Österreich

Das FBI will dich als Freund

Ihr Arbeitsplatz ist die FBI-Akademie im amerikanischen Quantico: Zwei FBI-Agenten über sozialen Medien und den Amoklauf von München.

Das FBI will dich als Freund SN/dpa

Gail Pennybacker und Ken White sind Kommunikationstrainer an der FBI-Akademie in Quantico in Virginia. Sie untersuchen, wie Polizeiorganisationen im 21. Jahrhundert kommunizieren - auf Einladung des Bundeskriminalamts nun für die österreichische Polizei.

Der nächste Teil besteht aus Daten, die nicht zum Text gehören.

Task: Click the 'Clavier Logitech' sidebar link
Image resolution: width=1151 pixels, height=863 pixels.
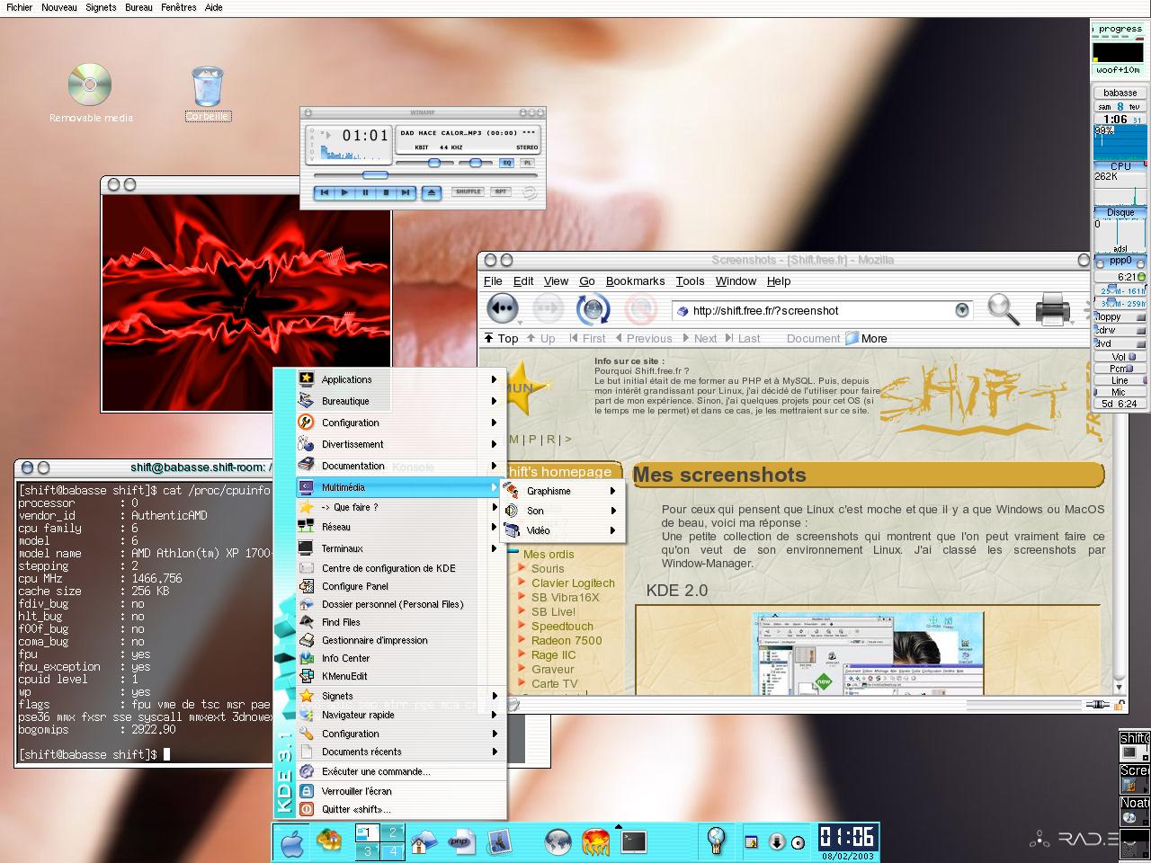Action: coord(572,583)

SN: Wie hat der Einsatz von sozialen Medien die Polizeiarbeit verändert?
Ken White: Soziale Medien haben in den vergangenen zehn Jahren den Zugang zu Informationen radikal verändert. Die Öffentlichkeit hat erstmals die Möglichkeit, Informationen aus allen Kanälen zu beziehen, und nicht nur von "traditionellen Medien" wie Zeitungen, Fernsehen oder Radio. Die Folge ist, dass Freunde und Familie, mit denen man im Cyberspace vernetzt ist, zu Informationsquellen werden. Ihnen vertraut man, auf Grundlage ihrer Infos werden Entscheidungen getroffen. Polizeiorganisationen müssen diese veränderte Kommunikation verstehen und sich direkt mit den Menschen verbinden.
Gail Pennybacker: Entscheidend ist dabei, dass die Beziehung zwischen Polizei und Öffentlichkeit lang vor einer Krise da sein muss - vor einem Amoklauf oder einer Terrorattacke.
White: Ja, wenn Dinge schlecht laufen, ist das nicht der richtige Zeitpunkt, um das erste Mal soziale Medien zu nutzen. Wie in jedem guten Geschäft bekommt man auch hier nur das heraus, was man davor bereits investiert hat.
Pennybacker: Das Vertrauen der Bevölkerung verdient man sich aufgrund einer täglichen Basis. Das können Meldungen sein wie: Die Schule hat wieder begonnen, übt den Schulweg mit euren Kindern. Nur wenn dieses Vertrauen da ist, wird der Bürger, wenn er sich in einem Geschäft in München verbarrikadieren muss, sein Handy herausnehmen und nicht auf die Seite von CNN schauen, sondern auf jene der Münchner Polizei.
SN: Sie sprechen München an. Haben Sie auch den Amoklauf des 18-jährigen David S. im Juli analysiert?
White: Ja, das haben wir. Ich war an diesem Tag zu Hause, sah den Vorfall auf meinem Twitter-Account und habe sofort mit der Analyse begonnen. Es war klar, dass die Polizei die erste Informationsquelle für dieses Ereignis sein wollte. Und zwar eine konstante, vertrauensvolle Quelle, die nicht nur Informationen gibt, sondern eine Geschichte dabei erzählt. Das ist gelungen und das Vertrauen der Öffentlichkeit wurde gewonnen.
Pennybacker: Wir haben in München zum ersten Mal gesehen, dass eine Polizeiorganisation in vier Sprachen getwittert hat. Das war außerordentlich. Es war sicher einer der besten Einsätze von sozialen Medien der Polizei bisher.SN: Aber der Amoklauf von München hat auch verdeutlicht, wie sehr soziale Medien außer Kontrolle geraten können. In den acht Stunden der Tat verbreiteten Nutzer in sozialen Medien Falschmeldungen, die Panik und Angst verbreitet haben. Wie bewerten Sie das?
White: Man wird soziale Medien nie kontrollieren können. Das widerspricht ihrem Grundgedanken. Auf diesen Kanälen werden immer schrankenlose Konversationen stattfinden. Aber wenn man schnell reagiert und - wie erwähnt - das Vertrauen der Nutzer bereits vor der Krise hat, dann ist man als Polizei in einer guten Position. Trotz aller Gerüchte. Denn prinzipiell macht die Polizei das, was sie immer gemacht hat. Nur schlagen wir keine Most-Wanted-Zettel mehr am Dorfplatz auf, sondern kommunizieren 24 Stunden, sieben Tage die Woche über soziale Medien.